§ TASK ITEM
Copy the material below word for word, from the line containing "Image resolution: width=1895" through the end of the material, including both ends. Leave the pictures out of your copy.

§ MATERIAL FOR THE TASK

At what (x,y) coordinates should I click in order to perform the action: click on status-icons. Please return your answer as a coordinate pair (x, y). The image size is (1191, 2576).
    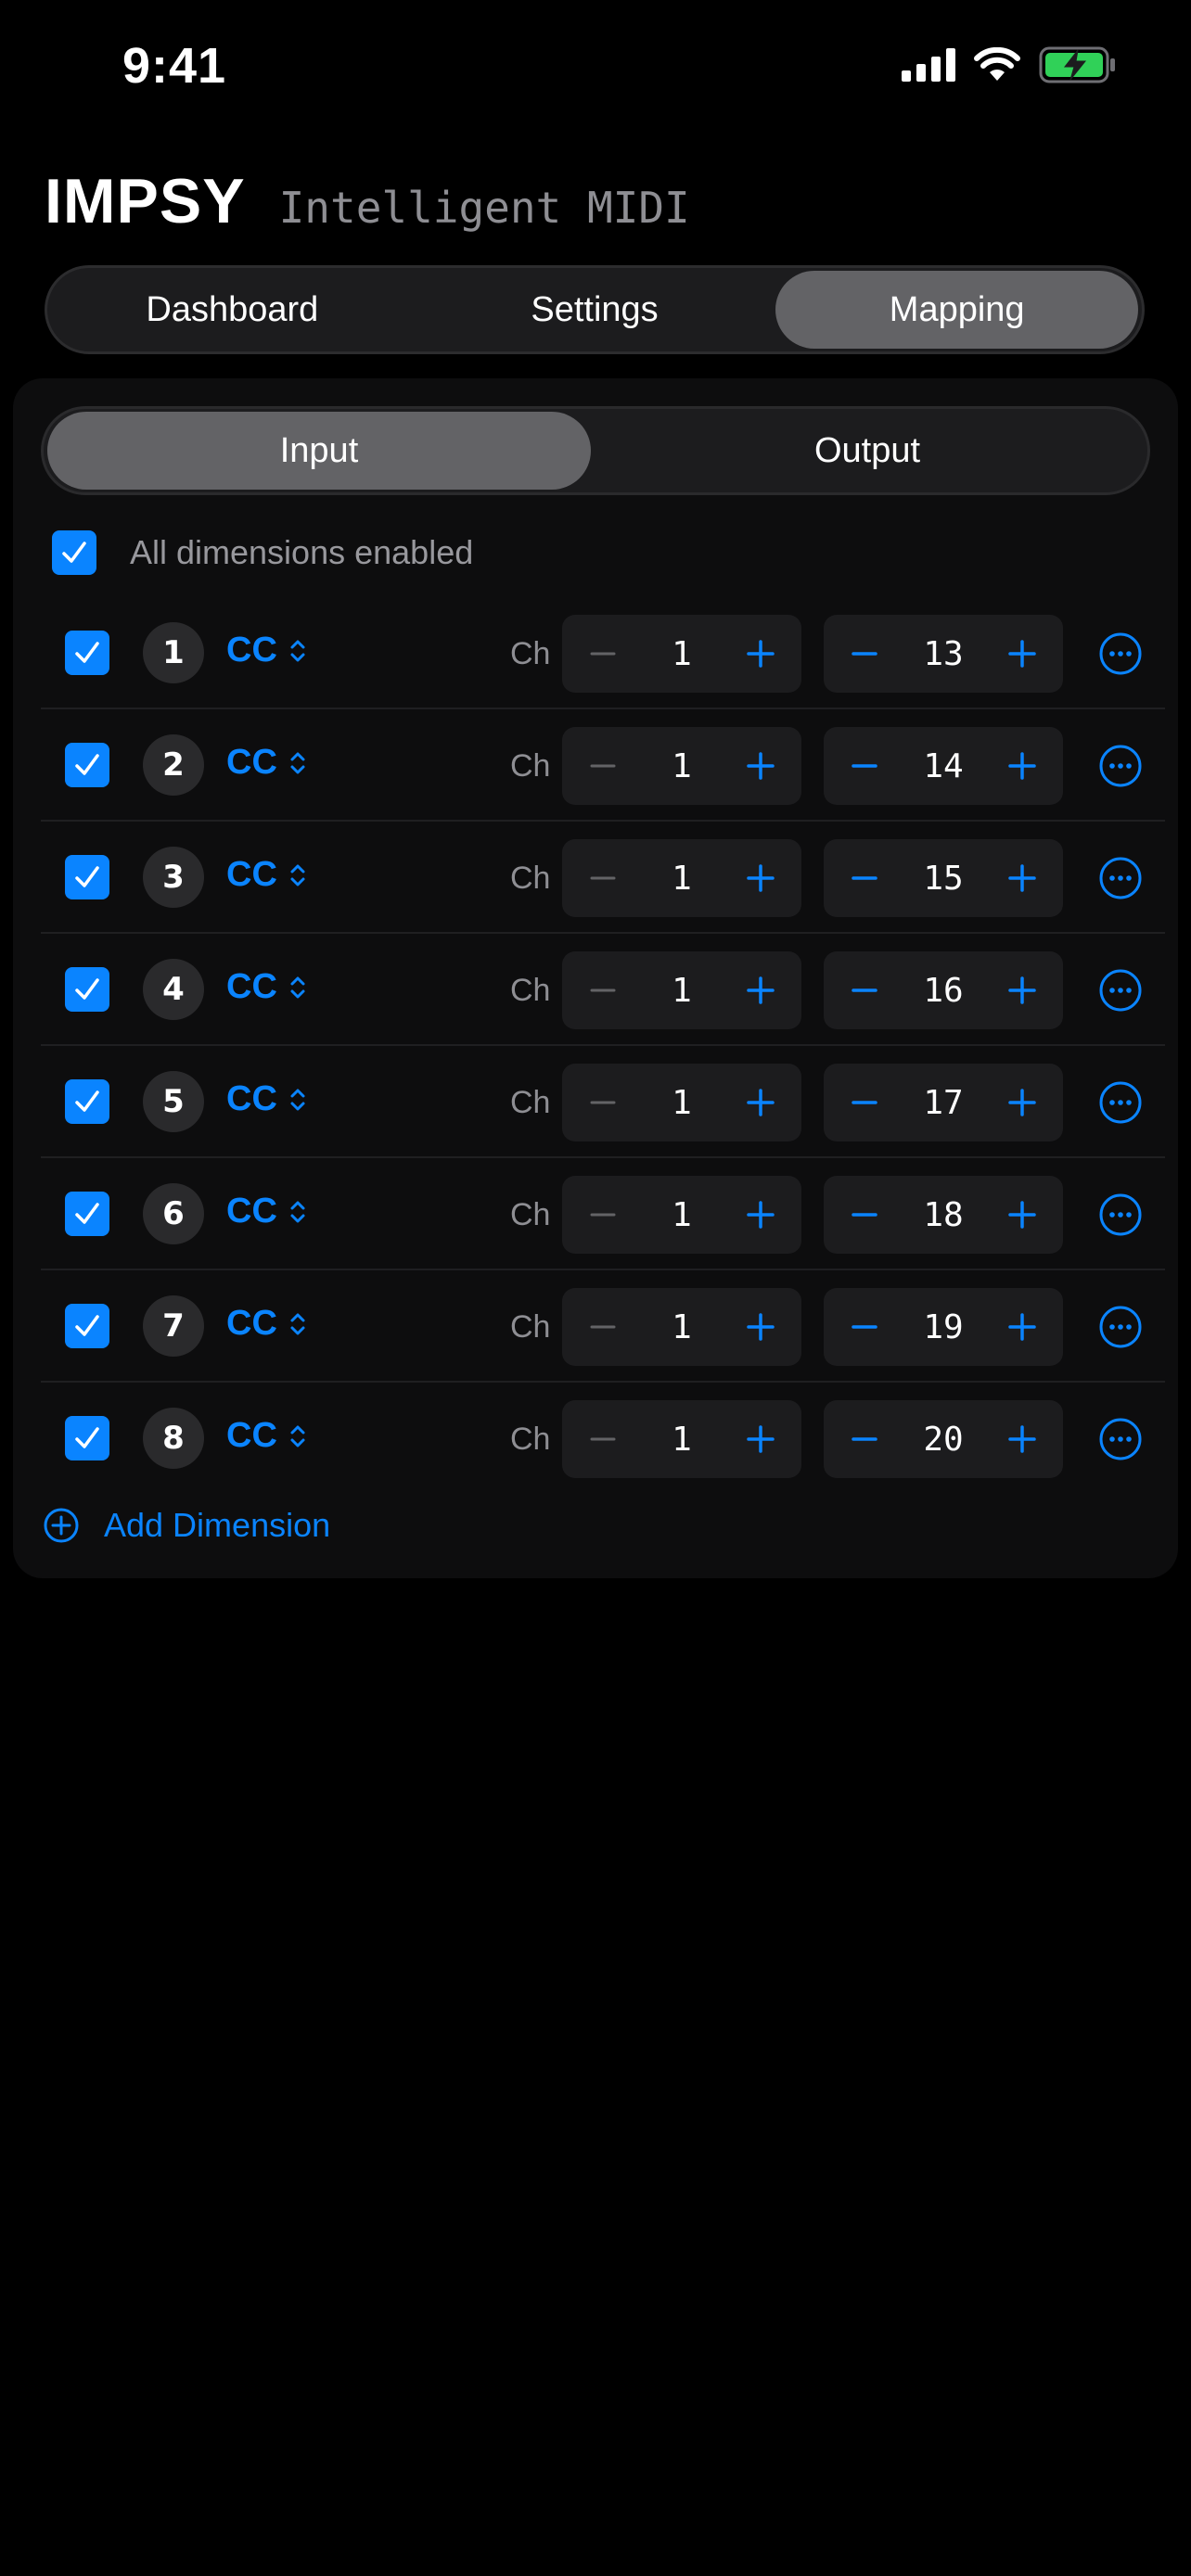
    Looking at the image, I should click on (1010, 64).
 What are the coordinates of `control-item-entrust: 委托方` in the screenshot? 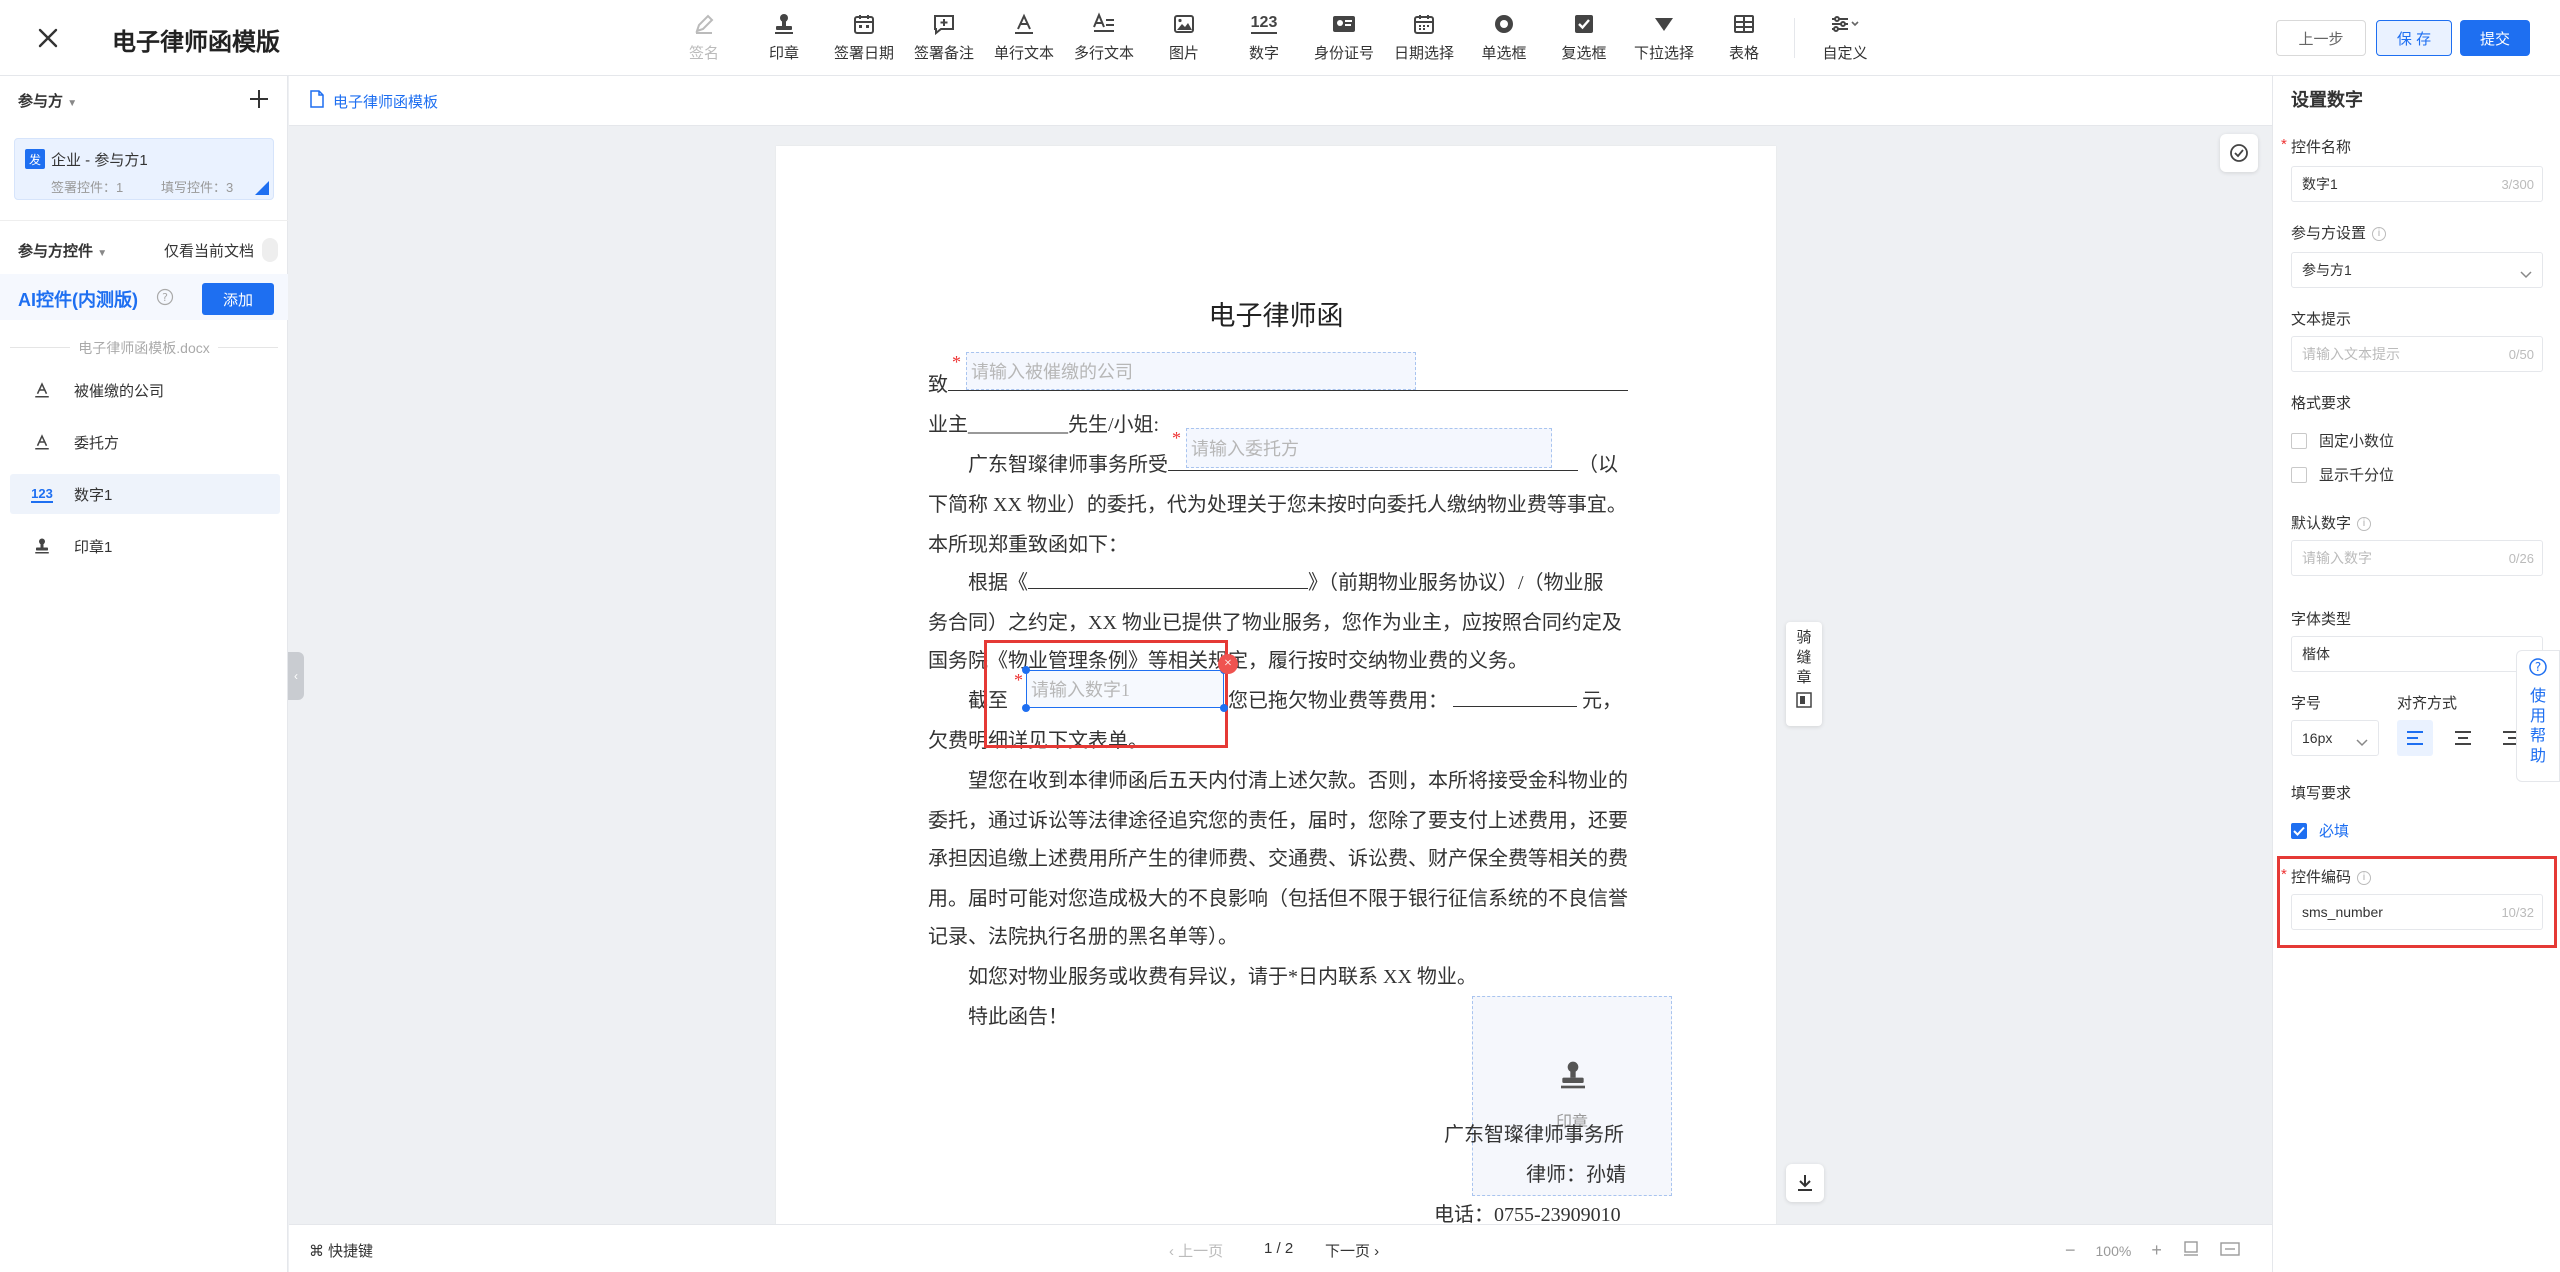 It's located at (145, 442).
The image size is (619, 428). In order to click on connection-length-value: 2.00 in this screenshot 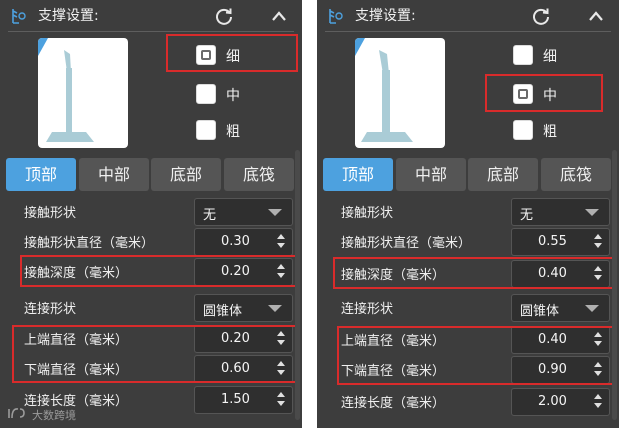, I will do `click(552, 402)`.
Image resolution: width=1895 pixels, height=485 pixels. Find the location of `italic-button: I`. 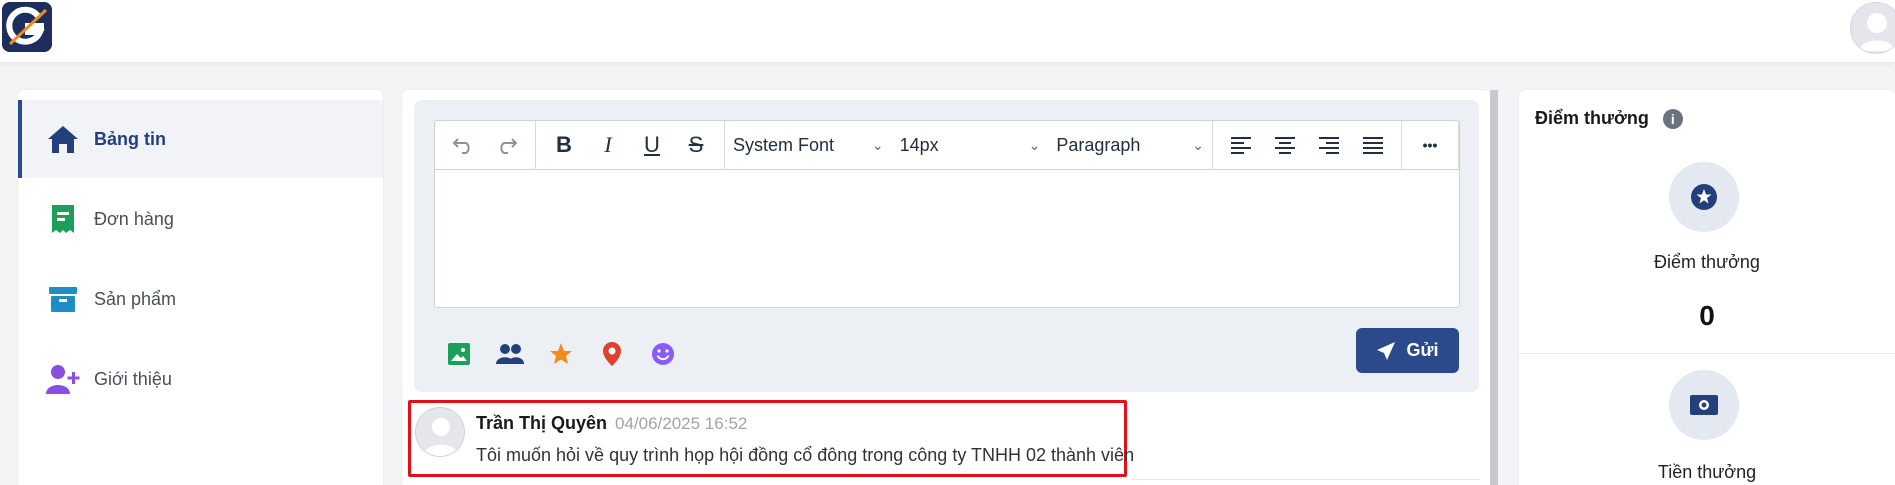

italic-button: I is located at coordinates (608, 145).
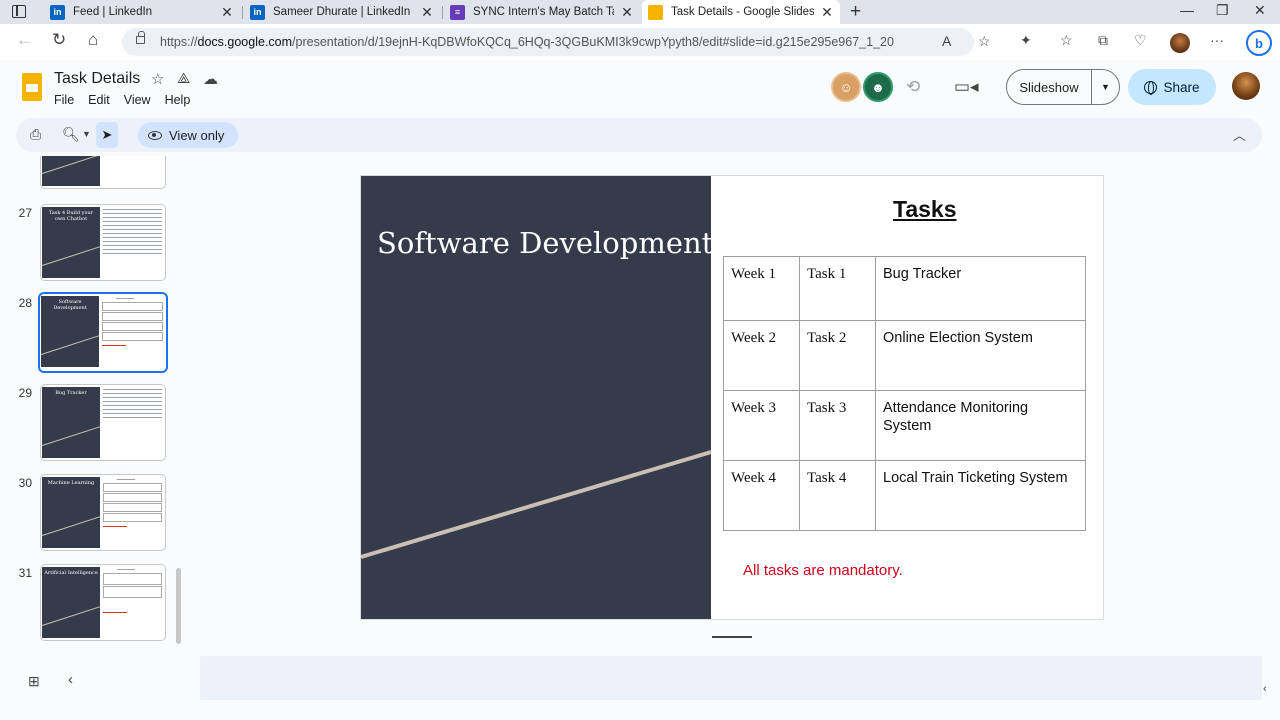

§ FINAL ANSWER
Image resolution: width=1895 pixels, height=485 pixels. Find the location of `italic-button: I`. 

italic-button: I is located at coordinates (608, 145).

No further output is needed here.